_Task material_.
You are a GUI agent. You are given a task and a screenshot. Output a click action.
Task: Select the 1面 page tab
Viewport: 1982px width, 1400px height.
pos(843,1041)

--

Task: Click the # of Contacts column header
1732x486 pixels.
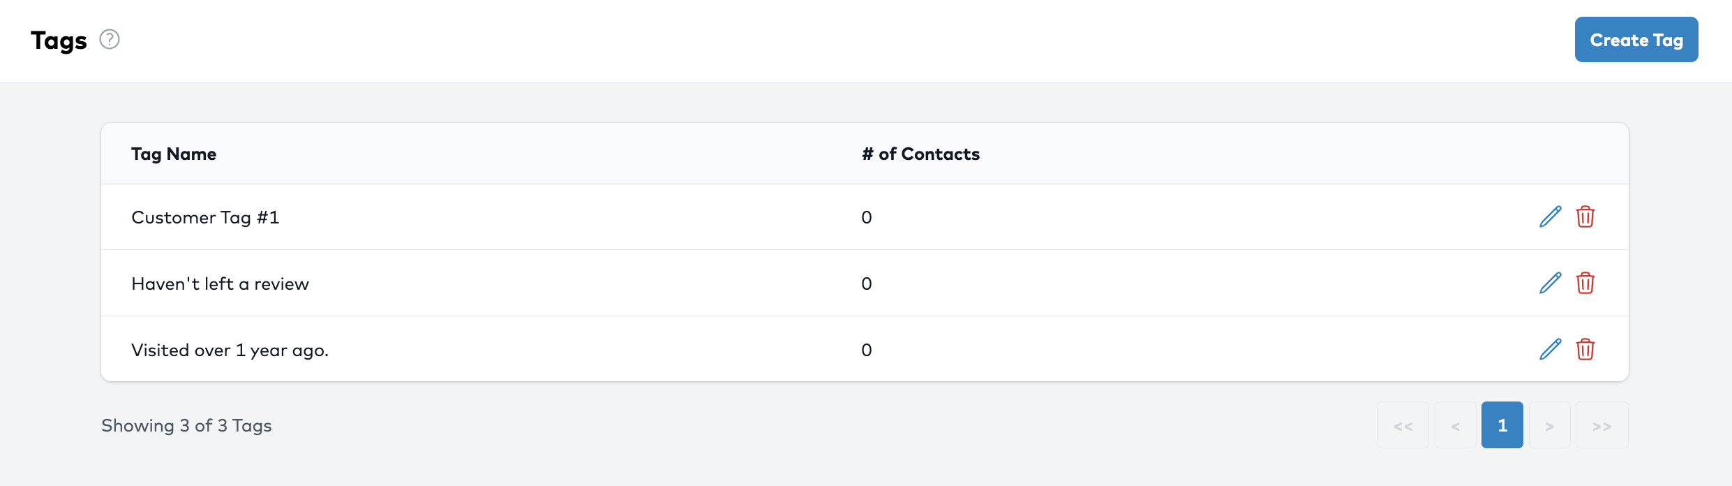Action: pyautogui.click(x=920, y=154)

==

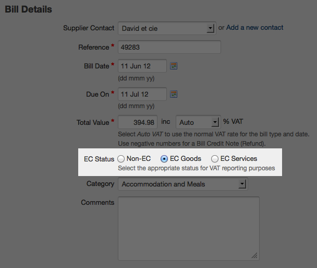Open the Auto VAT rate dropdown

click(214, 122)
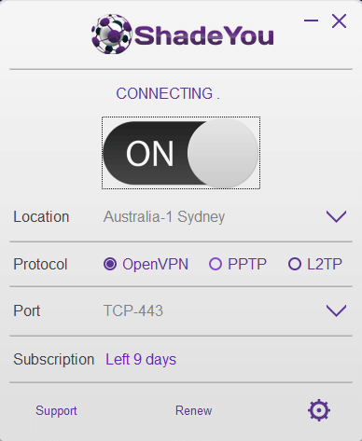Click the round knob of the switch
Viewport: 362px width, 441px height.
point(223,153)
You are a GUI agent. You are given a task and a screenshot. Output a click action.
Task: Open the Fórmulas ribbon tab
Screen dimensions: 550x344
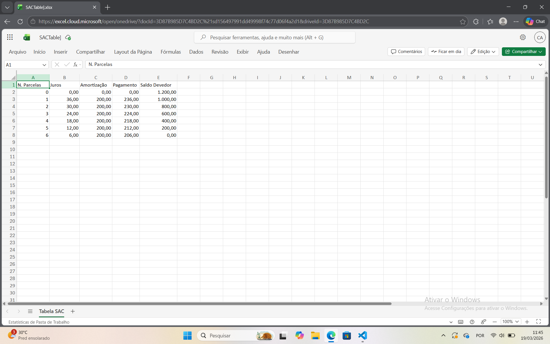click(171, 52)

_Your objective_.
Reproduce verbatim the lines from the one containing "Open the Auto VAT rate dropdown" through the one containing "click(171, 52)", both included, leaving out the pictures.

_Exercise output_.
Open the Auto VAT rate dropdown

click(214, 122)
Click the round knob of the switch
Viewport: 362px width, 441px height.
point(223,153)
You are a GUI agent. You are given a task and a screenshot. Output a click action.
Task: Open the Fórmulas ribbon tab
Screen dimensions: 550x344
click(171, 52)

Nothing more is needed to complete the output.